Cette différence était significative (p<0,0001). 

Une mutation T790M a été détectée chez environ un tiers des patients observés pendant la durée de l’étude avec un délai d’apparition médian de 7,6 mois,  précédant de 2 mois  la progression.

Tous les 179  patients présentant des mutations de l’EGFR avaient des mutations activatrices. L’examen initial de ces prélèvements initiaux par NGS et PCR a permis d’identifier aussi des mutations de gènes suppresseurs de tumeurs et des « driver mutations ». Trois groupes de patients ont ainsi été constitués : 

  • 58 patients qui avaient uniquement des mutations EGFR : leur survie sans progression médiane était de 13,2 mois.
  • 97 patients présentaient en même temps des mutations de gènes suppresseurs de tumeurs (TP53, RB1, ou PTEN) : leur survie sans progression médiane était de 9,3 mois.
  • Et 24 qui présentaient en même temps des « driver mutations » (MET, ERBB2, KRAS, BRAF, RET, ou ROS1) : leur survie sans progression médiane était de 4,7 mois.

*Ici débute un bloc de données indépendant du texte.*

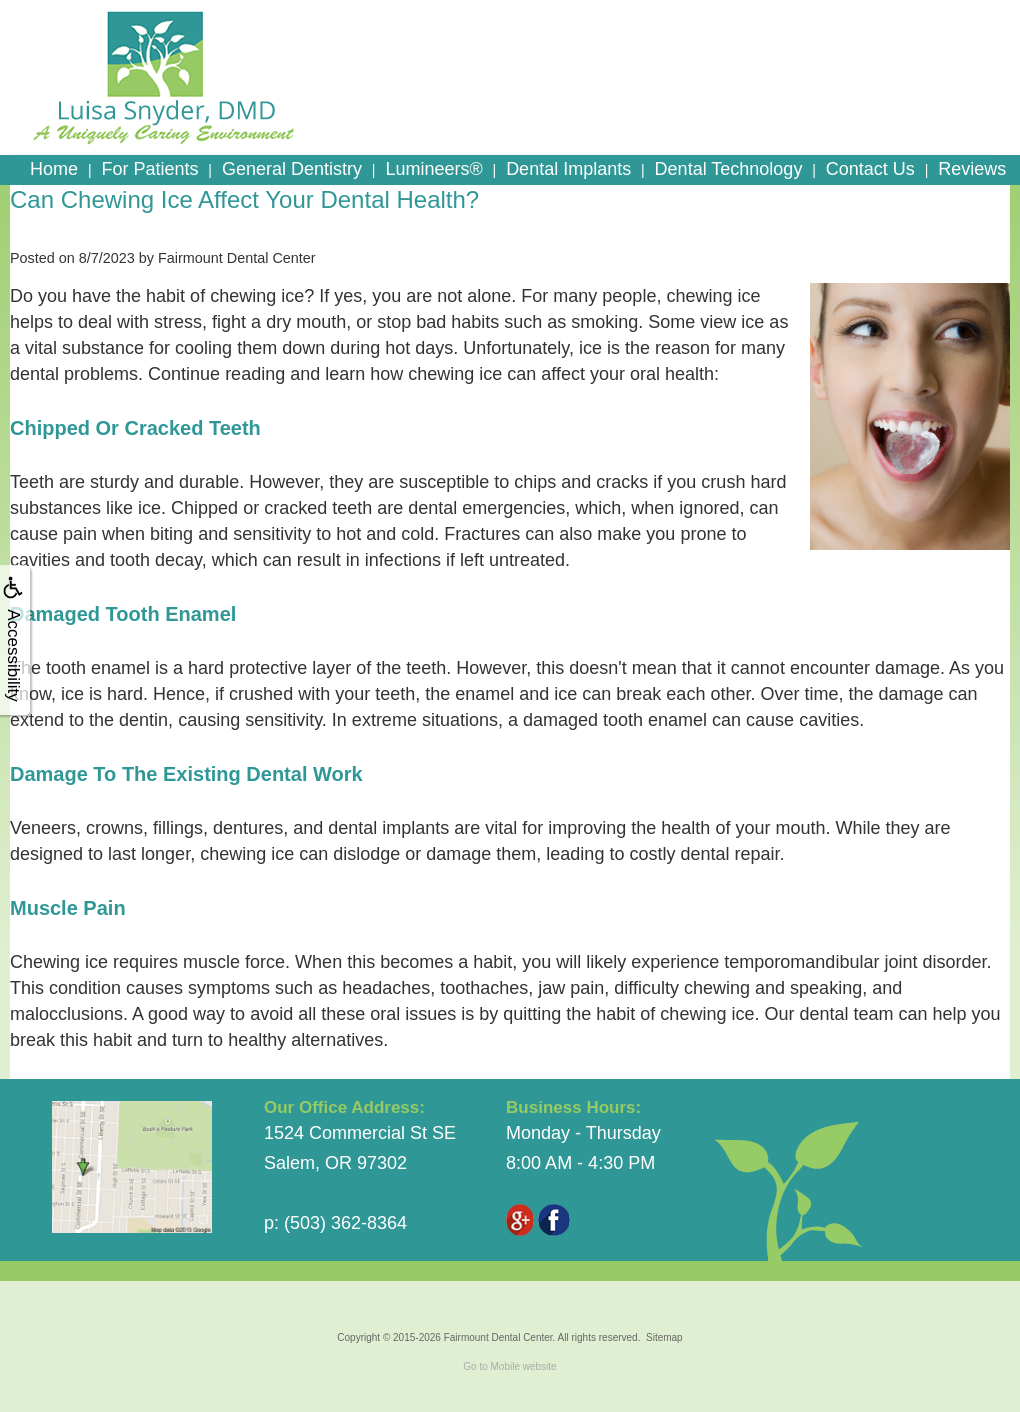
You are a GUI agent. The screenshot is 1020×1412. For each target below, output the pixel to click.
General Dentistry (292, 169)
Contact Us (870, 169)
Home (54, 169)
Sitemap (664, 1337)
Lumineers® (433, 169)
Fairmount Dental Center (498, 1337)
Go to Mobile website (509, 1366)
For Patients (149, 169)
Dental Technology (729, 169)
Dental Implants (568, 169)
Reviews (972, 169)
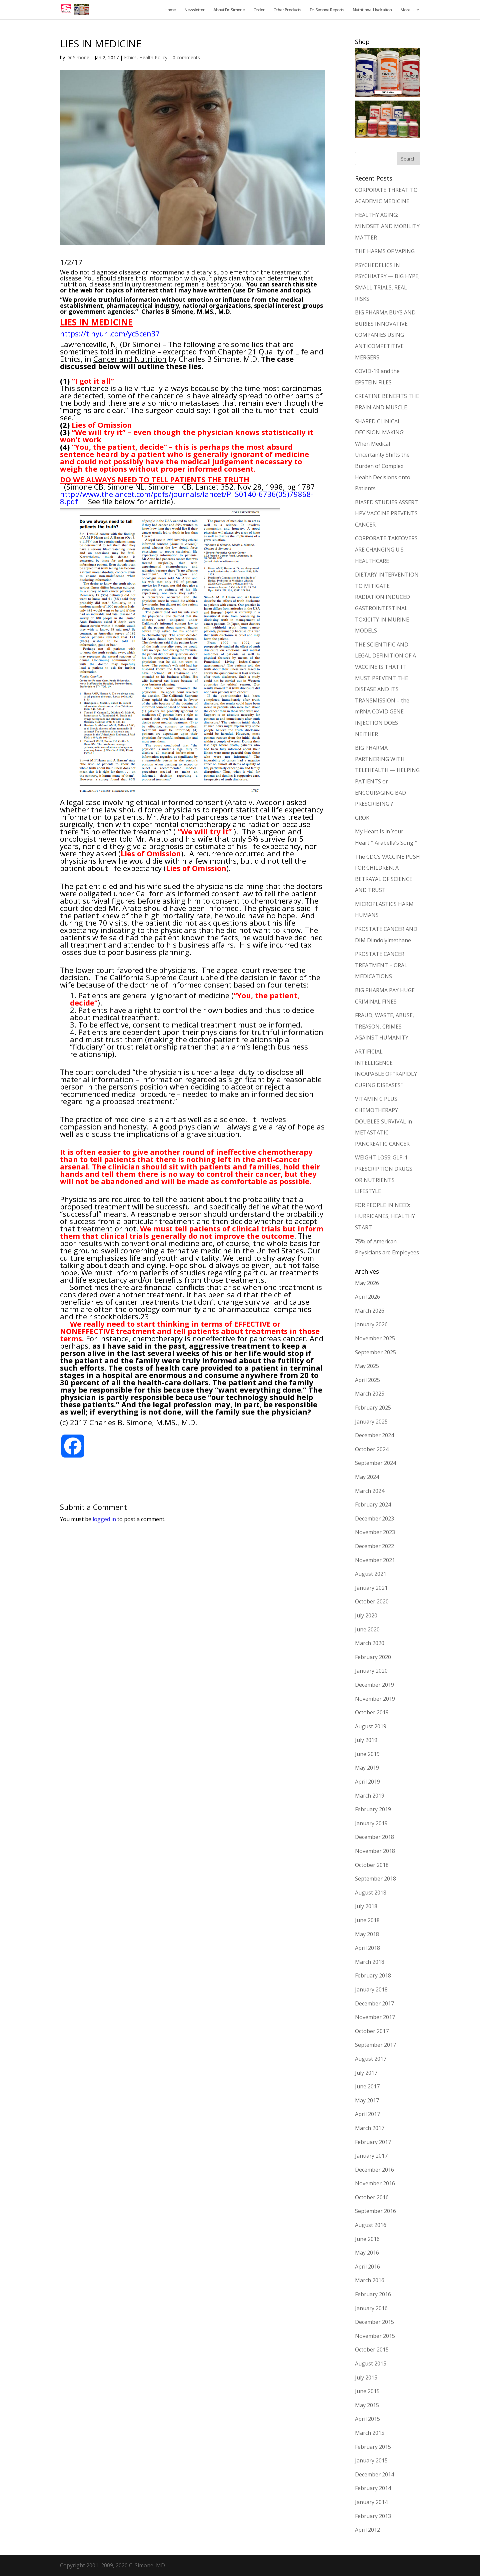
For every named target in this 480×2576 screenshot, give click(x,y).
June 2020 (367, 1629)
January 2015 (371, 2460)
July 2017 (366, 2072)
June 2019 (367, 1754)
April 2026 (367, 1296)
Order (259, 10)
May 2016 (367, 2252)
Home (170, 10)
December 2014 (374, 2474)
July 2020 (366, 1615)
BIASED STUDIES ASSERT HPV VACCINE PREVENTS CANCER (386, 513)
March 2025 (369, 1393)
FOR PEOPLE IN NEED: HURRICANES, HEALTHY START (385, 1216)
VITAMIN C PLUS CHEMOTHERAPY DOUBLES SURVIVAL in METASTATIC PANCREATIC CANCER (383, 1121)
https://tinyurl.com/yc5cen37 (110, 333)
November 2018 (375, 1851)
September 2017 (375, 2044)
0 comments (186, 57)
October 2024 (372, 1449)
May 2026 (367, 1283)
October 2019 (372, 1712)
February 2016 (373, 2294)
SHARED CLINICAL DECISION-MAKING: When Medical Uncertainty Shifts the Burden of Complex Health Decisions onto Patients (382, 455)
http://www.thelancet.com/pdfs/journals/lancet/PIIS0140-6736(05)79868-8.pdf (186, 497)
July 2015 (366, 2377)
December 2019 (374, 1684)
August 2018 (370, 1892)
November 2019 (375, 1698)
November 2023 (375, 1532)
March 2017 (369, 2128)
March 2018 (369, 1961)
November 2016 (375, 2183)
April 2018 (367, 1947)
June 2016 (367, 2239)
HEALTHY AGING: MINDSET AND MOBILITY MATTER (387, 226)
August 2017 (370, 2058)
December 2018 (374, 1837)
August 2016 (370, 2225)
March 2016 (369, 2280)
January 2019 (371, 1823)
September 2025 (375, 1352)
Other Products (287, 10)
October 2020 (372, 1601)
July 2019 (366, 1740)
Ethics (130, 57)
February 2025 (373, 1407)
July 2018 (366, 1906)
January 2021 (371, 1587)
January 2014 (371, 2502)
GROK (362, 817)
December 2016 (374, 2169)
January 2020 (371, 1670)
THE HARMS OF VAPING (385, 251)
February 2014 (373, 2488)
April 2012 (367, 2529)
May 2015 (367, 2405)
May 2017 (367, 2100)
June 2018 (367, 1920)
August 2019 (370, 1726)
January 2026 (371, 1324)
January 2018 (371, 1989)
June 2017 (367, 2086)
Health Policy (153, 57)
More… (406, 10)
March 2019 (369, 1795)
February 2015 (373, 2446)
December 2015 (374, 2322)
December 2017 (374, 2003)
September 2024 (375, 1463)
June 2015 (367, 2391)
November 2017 (375, 2017)
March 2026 (369, 1310)
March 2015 (369, 2432)
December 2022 (374, 1546)
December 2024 (374, 1435)
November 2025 (375, 1338)
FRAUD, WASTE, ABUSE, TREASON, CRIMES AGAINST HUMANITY (384, 1026)
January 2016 (371, 2308)
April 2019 (367, 1781)
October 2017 (372, 2031)
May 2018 (367, 1934)
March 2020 (369, 1643)
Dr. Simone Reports (327, 10)
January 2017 (371, 2155)
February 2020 (373, 1657)
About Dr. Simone (229, 10)
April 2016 (367, 2266)
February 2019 (373, 1809)
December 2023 (374, 1518)
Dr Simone (77, 57)
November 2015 (375, 2336)
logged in (104, 1519)
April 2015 (367, 2418)
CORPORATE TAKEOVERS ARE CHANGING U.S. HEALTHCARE (386, 549)
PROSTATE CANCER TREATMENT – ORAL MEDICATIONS (381, 965)
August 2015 (370, 2363)
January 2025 (371, 1421)
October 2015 (372, 2349)
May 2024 (367, 1477)
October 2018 (372, 1865)
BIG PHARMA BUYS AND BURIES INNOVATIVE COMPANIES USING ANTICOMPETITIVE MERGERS (385, 335)
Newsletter (194, 10)
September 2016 (375, 2211)
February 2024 (373, 1504)
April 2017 (367, 2114)
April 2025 (367, 1380)
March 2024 (369, 1491)
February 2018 (373, 1975)
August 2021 (370, 1573)
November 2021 (375, 1560)
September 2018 (375, 1878)
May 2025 (367, 1366)
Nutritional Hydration (372, 10)
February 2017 (373, 2142)
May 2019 (367, 1767)
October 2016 (372, 2197)
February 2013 (373, 2516)
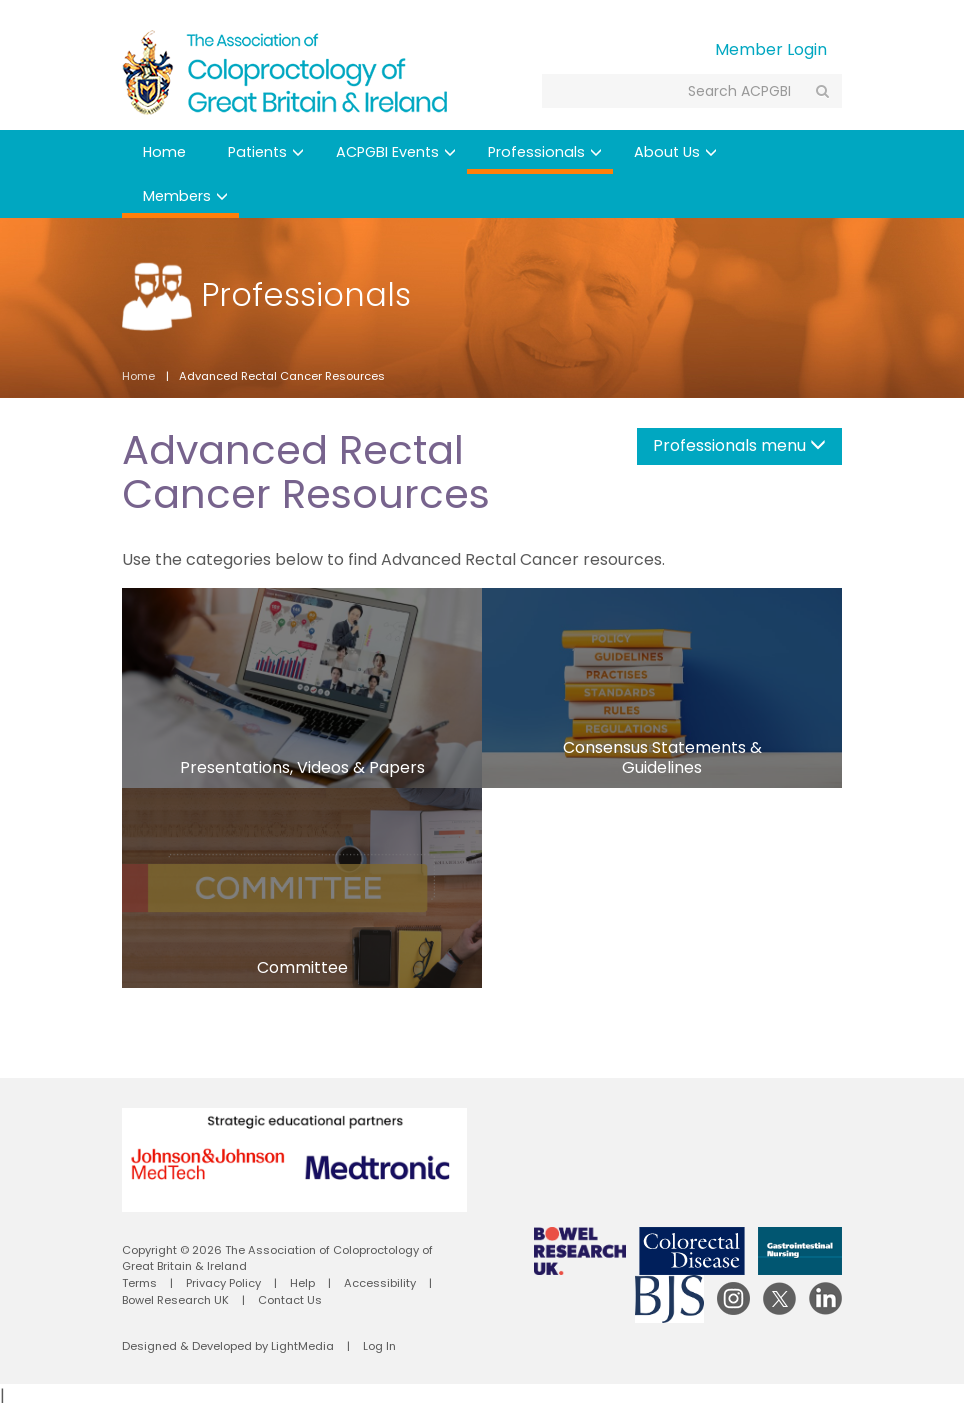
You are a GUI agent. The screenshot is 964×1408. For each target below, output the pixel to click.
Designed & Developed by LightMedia (228, 1346)
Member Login (771, 49)
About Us (675, 152)
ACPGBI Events (396, 152)
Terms (139, 1283)
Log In (379, 1346)
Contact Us (290, 1300)
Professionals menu (739, 445)
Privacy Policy (223, 1283)
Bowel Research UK (175, 1300)
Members (185, 196)
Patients (266, 152)
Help (302, 1283)
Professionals (545, 152)
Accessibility (380, 1283)
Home (164, 152)
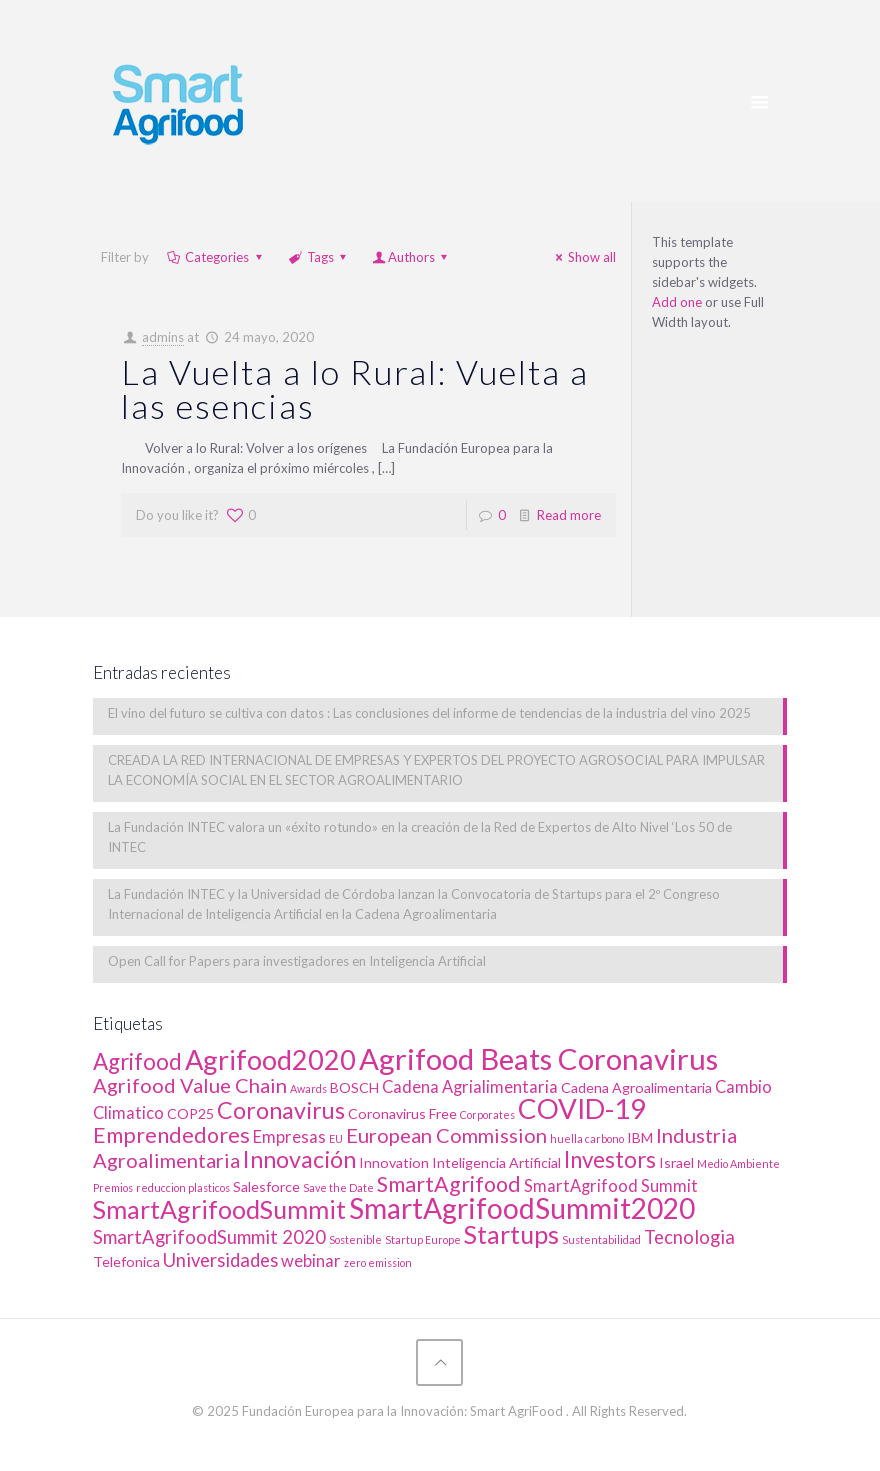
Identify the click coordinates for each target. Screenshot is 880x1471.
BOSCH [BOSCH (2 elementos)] (354, 1087)
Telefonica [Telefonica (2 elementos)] (126, 1261)
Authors (411, 257)
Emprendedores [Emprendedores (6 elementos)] (171, 1135)
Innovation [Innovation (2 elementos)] (394, 1162)
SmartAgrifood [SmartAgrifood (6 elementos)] (449, 1184)
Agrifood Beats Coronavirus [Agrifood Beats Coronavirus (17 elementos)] (538, 1058)
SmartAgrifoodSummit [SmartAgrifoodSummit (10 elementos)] (219, 1209)
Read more (569, 515)
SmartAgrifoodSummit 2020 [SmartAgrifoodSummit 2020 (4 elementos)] (209, 1237)
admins (163, 337)
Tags (319, 257)
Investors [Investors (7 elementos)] (610, 1159)
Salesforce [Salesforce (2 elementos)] (266, 1186)
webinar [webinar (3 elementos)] (311, 1261)
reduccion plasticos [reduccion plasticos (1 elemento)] (183, 1187)
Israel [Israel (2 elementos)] (676, 1162)
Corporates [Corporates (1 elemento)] (487, 1114)
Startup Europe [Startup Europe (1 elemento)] (423, 1239)
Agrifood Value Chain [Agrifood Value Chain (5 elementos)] (190, 1085)
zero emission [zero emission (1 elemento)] (378, 1262)
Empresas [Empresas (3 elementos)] (289, 1137)
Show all (583, 257)
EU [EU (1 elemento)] (336, 1138)
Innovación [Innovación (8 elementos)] (299, 1159)
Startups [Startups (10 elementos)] (511, 1234)
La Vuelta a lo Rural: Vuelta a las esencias (355, 388)
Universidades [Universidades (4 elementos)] (220, 1260)
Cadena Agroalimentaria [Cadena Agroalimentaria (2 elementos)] (636, 1087)
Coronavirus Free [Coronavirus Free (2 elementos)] (402, 1113)
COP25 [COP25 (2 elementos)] (190, 1113)
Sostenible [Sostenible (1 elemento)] (355, 1239)
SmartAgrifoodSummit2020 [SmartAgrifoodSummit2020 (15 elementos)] (522, 1208)
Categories (215, 257)
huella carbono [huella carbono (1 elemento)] (587, 1138)
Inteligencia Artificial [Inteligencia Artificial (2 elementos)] (496, 1162)
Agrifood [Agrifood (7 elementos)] (137, 1061)
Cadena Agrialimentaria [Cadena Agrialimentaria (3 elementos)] (470, 1087)
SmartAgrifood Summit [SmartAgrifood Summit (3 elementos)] (611, 1186)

Les données de toxicité étaient celles auxquelles on s’attendait sous gefitinib. 

Ces résultats permettent de confirmer sur une série prospective que la mise en évidence d’une mutation sur l’ADN circulant permet d’engager un traitement par inhibiteur de la tyrosine kinase avec des résultats identiques à ceux des séries dans lesquelles le traitement a été engagé sur les résultats de biopsies. Il n’était pas inintéressant de le vérifier.  On retrouve là des résultats qui vont dans le même sens que ceux obtenus pour la recherche de mutation T790M dans l’ADN plasmatique. Tout le monde est maintenant d’accord pour engager un traitement sur ce seul résultat et n’effectuer une biopsie que chez les malades dont la biopsie liquide est négative. La même attitude pour la recherche de mutations usuelles va-t-elle se développer dans l’avenir ?  Les informations concernant  la valeur pronostique des prélèvements à 8 semaines et de la découverte d’autres mutations  sont aussi particulièrement intéressantes. 

 

 

 

 

 

Reference

Detection of EGFR mutations in plasma circulating tumour DNA as a selection criterion for first-line gefitinib treatment in patients with advanced lung adenocarcinoma (BENEFIT): a phase 2, single-arm, multicentre clinical trial.

Wang Z, Cheng Y, An T, Gao H, Wang K, Zhou Q, Hu Y, Song Y, Ding C, Peng F, Liang L, Hu Y, Huang C, Zhou C, Shi Y, Zhang L, Ye X, Zhang M, Chuai S, Zhu G, Hu J, Wu YL, Wang J.